Given records

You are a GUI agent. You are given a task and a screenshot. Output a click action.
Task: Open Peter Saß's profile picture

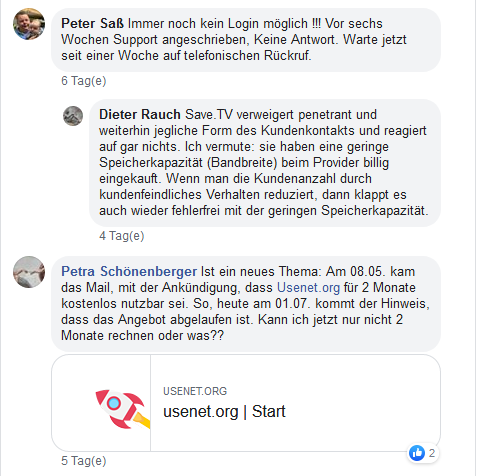pyautogui.click(x=29, y=24)
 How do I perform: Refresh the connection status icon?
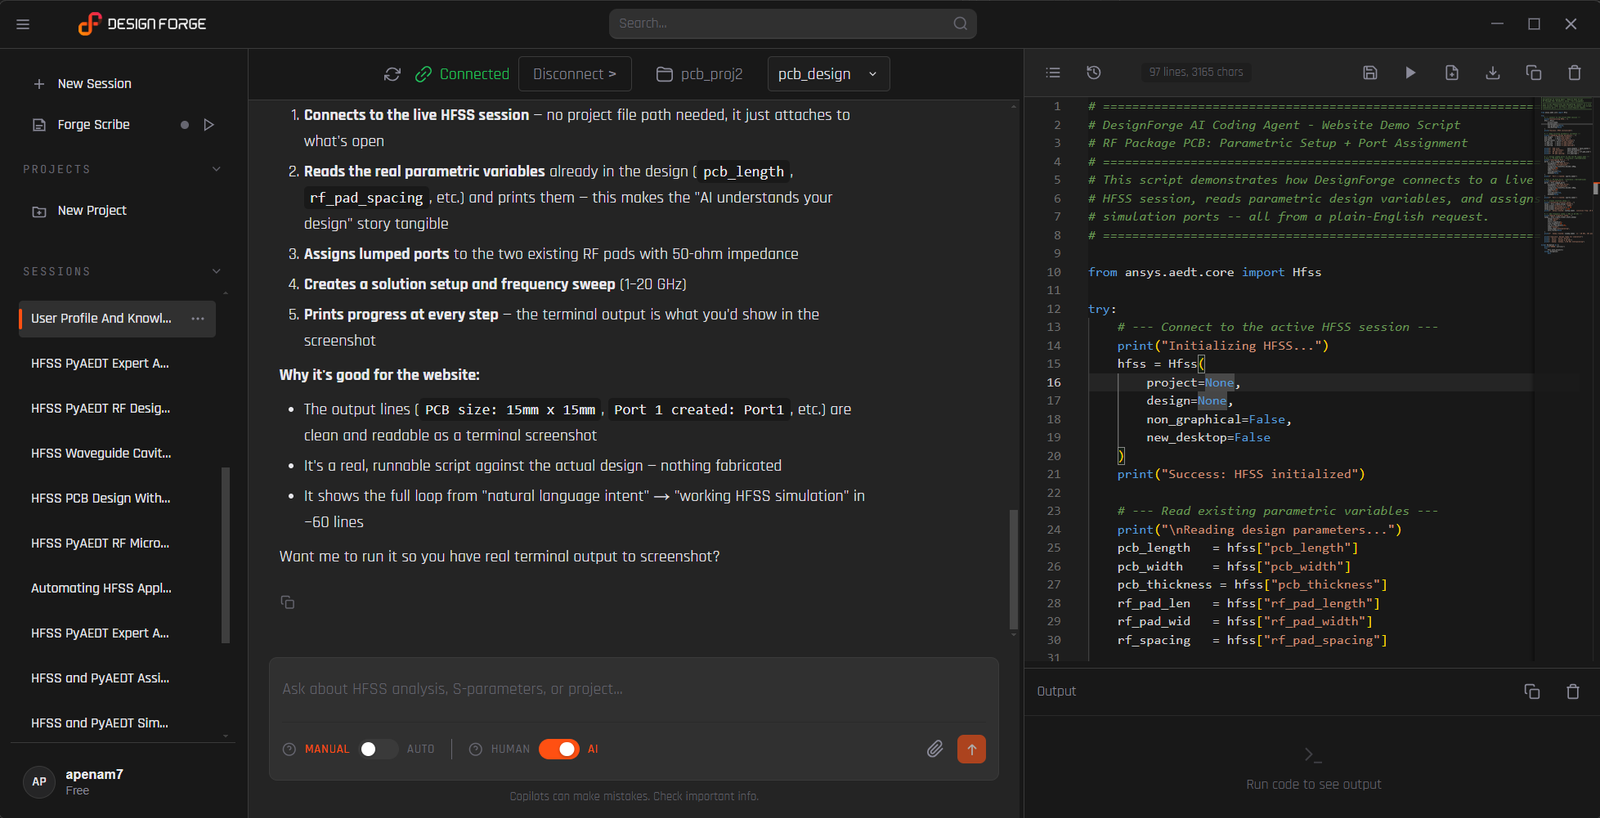392,74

How to complete this task
Each of the lines above should be transcribed exactly; no image is to be copied.

Solution below
You are a GUI agent. You are given a task and a screenshot. Output a click action.
Task: Open Peter Saß's profile picture

pyautogui.click(x=29, y=24)
 How do I perform: Refresh the connection status icon?
392,74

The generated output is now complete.